What you are asked to do:
Which lines of the entries below hold the word "page"? Report each of them.

Record excerpts:
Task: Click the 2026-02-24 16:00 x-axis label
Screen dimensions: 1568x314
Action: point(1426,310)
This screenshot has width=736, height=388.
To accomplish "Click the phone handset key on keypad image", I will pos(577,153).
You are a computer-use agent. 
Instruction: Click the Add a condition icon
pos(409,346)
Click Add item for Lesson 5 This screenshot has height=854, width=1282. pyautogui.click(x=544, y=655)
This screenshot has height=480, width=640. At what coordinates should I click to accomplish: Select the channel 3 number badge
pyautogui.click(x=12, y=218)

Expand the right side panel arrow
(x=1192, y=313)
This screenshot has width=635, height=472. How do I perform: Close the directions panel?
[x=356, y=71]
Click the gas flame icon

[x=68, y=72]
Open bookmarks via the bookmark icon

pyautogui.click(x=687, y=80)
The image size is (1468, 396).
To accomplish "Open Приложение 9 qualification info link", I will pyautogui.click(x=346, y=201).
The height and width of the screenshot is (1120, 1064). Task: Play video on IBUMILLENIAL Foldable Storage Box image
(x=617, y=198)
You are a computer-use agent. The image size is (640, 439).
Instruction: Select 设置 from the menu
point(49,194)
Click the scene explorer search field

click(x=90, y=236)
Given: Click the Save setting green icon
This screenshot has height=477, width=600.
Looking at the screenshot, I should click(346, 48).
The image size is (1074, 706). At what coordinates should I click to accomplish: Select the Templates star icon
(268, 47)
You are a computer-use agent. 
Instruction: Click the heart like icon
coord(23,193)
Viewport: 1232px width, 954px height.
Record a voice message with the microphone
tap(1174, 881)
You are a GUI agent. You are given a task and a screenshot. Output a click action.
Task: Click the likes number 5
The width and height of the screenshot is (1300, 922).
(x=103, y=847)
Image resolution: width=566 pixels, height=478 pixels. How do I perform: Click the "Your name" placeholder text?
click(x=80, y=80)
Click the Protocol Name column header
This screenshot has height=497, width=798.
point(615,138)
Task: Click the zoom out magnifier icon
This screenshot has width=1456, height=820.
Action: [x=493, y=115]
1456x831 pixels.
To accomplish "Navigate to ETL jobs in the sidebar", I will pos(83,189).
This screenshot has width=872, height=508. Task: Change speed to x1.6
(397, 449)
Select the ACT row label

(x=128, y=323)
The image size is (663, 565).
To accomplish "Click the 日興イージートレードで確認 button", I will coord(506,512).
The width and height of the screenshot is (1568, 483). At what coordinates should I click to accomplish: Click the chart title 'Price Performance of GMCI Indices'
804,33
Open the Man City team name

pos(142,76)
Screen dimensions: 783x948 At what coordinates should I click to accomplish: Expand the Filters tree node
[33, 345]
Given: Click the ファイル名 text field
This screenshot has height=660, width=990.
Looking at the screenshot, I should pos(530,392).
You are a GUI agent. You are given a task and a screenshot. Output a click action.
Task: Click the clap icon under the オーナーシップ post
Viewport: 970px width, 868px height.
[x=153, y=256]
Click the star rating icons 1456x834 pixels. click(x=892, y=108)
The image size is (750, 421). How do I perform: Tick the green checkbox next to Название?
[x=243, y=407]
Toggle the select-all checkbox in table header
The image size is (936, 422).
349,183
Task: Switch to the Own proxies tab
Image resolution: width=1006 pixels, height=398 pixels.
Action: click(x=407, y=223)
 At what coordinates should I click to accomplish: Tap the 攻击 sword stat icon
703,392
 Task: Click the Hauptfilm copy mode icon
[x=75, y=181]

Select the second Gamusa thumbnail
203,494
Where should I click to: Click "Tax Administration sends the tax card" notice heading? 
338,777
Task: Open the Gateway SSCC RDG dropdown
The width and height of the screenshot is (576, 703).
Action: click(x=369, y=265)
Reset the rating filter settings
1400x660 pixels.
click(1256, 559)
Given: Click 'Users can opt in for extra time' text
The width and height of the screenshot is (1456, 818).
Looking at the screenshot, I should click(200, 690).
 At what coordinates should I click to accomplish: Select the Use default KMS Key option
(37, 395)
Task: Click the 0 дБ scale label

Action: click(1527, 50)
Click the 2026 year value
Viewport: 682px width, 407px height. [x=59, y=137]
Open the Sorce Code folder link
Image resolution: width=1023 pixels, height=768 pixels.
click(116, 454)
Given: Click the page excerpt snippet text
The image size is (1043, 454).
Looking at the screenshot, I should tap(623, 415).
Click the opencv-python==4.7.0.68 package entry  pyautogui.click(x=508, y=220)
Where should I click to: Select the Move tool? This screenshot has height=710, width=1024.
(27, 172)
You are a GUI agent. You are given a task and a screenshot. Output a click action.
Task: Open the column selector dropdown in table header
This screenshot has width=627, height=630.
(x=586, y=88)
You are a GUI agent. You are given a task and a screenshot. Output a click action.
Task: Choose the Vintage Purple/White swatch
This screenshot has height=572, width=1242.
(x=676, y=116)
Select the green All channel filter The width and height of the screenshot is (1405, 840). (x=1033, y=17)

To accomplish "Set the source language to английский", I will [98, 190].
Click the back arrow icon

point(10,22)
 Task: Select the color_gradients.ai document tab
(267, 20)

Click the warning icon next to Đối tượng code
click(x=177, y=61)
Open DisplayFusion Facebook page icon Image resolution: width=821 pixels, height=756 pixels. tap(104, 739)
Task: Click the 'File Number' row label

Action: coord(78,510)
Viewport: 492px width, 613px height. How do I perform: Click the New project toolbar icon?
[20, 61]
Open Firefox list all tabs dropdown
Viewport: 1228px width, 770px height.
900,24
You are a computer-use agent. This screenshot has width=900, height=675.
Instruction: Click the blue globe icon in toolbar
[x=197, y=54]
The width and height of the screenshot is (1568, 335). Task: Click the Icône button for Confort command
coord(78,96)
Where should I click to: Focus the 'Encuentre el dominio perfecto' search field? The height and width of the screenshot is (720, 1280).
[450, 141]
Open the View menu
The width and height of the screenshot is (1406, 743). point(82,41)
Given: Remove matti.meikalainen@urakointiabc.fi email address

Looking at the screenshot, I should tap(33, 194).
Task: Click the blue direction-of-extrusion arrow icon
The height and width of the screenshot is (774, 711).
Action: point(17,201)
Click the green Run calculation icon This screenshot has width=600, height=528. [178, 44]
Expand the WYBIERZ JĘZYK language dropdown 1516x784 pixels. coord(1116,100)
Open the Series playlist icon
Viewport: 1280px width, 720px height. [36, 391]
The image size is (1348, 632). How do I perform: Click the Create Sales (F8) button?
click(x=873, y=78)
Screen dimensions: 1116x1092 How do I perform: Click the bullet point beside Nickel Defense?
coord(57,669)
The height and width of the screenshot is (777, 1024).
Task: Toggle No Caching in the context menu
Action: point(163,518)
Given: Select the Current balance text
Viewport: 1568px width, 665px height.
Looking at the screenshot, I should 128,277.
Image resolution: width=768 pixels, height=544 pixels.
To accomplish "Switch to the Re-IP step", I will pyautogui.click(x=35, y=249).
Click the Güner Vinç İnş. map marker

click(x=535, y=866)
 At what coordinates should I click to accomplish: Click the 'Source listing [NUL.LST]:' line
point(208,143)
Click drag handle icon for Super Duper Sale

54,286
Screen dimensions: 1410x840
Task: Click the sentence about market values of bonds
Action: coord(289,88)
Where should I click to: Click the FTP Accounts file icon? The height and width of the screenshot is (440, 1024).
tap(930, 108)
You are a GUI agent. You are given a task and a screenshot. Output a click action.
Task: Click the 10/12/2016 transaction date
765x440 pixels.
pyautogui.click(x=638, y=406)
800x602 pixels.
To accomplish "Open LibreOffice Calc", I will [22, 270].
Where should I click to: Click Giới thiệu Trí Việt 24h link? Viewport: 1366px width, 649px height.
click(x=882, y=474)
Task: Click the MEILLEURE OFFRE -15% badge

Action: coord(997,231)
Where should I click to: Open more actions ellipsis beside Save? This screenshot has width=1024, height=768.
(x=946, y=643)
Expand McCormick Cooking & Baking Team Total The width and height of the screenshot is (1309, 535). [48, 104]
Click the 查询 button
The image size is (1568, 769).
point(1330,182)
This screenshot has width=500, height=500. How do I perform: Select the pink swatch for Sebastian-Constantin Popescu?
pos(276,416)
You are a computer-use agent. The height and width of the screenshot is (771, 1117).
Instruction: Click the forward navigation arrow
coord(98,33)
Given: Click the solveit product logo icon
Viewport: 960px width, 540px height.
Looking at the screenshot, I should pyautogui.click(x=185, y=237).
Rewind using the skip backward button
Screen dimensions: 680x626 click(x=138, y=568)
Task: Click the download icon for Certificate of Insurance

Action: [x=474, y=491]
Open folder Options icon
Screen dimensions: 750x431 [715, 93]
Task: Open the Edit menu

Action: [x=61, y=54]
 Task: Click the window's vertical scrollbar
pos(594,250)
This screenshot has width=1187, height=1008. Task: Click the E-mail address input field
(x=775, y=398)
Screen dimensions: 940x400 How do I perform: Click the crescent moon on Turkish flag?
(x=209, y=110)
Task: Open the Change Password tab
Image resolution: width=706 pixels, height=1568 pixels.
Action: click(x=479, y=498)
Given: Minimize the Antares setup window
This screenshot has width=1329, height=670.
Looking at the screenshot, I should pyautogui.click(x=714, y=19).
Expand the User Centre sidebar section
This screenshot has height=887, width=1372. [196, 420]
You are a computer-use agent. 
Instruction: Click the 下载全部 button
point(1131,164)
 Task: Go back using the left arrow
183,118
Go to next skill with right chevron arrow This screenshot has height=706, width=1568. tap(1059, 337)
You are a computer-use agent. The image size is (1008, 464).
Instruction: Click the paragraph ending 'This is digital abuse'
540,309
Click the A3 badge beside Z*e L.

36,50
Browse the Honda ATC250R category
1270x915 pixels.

Exercise answer:
Given: Click the page excerpt snippet text
Open DisplayFusion Facebook page icon Image resolution: width=821 pixels, height=756 pixels. tap(104, 739)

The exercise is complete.